1990年代に家族でメキシコを離れ、うまくいかずに10年後に戻ったアビラCEOが警戒しているのは、成功に伴う危険だ。
エスピラルの本社があるグアダラハラは現地でメキシコのシリコンバレーと呼ばれる場所だ。スタートアップ企業が数多くあり、豊富な資金を持つインテルやHP、オラクルといった多国籍企業は米国人よりも安く優秀なエンジニアを雇っていて、メキシコにおけるテックイノベーションの発祥地になっている。
しかし、ガイドブックで案内されていないことがある。グアダラハラは本当に恐ろしいことが起きる場所でもあるのだ。3人の警察官が、白昼、富裕層の住む地域で殺されたのは2月。アビラへの取材の数日前だ。昨年には、複数のバスがグアダラハラの繁華街で火を付けられて交通が麻痺し、カルテルのリーダーは警察から逃げおおせた。5月には同じカルテルのメンバーがRPG(対戦車擲弾)で軍のヘリコプターを撃墜した。
実際、麻薬関連で起きるメキシコの暴力はアビラや他の企業家に難問を突きつけている。「メキシコにいる人はみな『自分が成功したら何が起きるんだろう』って考えていますよ」とアビラはいう。
アビラは米国のグリーンカードを持っており、頻繁にロサンゼルスに出張し、共同創業者でいとこのフランシスコ・ディアス・ミトマ(サンタモニカ在住で2012年にはフォーブス誌で30歳未満の30人のリストに載った)とジェイソン・クライン(カナダ国籍で3人目のパートナー)を訪れる。

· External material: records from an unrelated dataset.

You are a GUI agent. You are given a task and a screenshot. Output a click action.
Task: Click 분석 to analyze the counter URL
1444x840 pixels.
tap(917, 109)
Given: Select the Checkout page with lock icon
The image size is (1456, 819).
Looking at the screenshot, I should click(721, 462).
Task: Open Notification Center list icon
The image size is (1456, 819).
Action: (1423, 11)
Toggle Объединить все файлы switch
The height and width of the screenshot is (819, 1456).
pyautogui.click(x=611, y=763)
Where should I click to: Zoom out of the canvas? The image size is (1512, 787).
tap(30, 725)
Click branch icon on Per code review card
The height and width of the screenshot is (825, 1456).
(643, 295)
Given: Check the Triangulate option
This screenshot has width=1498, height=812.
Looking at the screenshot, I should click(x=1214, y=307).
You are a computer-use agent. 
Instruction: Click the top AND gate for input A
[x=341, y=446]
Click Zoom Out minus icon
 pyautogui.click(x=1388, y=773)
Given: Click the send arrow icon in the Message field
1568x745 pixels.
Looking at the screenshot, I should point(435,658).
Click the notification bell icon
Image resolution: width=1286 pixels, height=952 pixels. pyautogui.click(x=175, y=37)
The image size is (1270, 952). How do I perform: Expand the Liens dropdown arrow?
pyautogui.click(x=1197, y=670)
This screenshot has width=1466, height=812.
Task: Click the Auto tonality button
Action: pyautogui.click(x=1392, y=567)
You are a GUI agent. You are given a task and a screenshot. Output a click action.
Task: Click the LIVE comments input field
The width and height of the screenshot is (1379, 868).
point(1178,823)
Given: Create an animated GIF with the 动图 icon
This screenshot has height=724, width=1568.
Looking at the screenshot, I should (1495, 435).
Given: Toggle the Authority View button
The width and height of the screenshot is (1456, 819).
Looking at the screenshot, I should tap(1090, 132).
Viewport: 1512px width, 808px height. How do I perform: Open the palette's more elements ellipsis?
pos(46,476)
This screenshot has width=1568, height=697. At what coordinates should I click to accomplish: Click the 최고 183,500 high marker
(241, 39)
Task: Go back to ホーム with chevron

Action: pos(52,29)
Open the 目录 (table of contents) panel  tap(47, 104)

メガネをかけ、濃いひげを蓄えたアビラは、米国で活動するパートナーと物腰も話し方もそっくりだ。英語も完璧。リバーサイド市(カリフォルニア州)に2歳で移り住み、13歳でメキシコに戻ったあと、メキシコ最高峰のモンテレイ工科大学で土木工学を学び、自身を一生オタクと呼ぶ。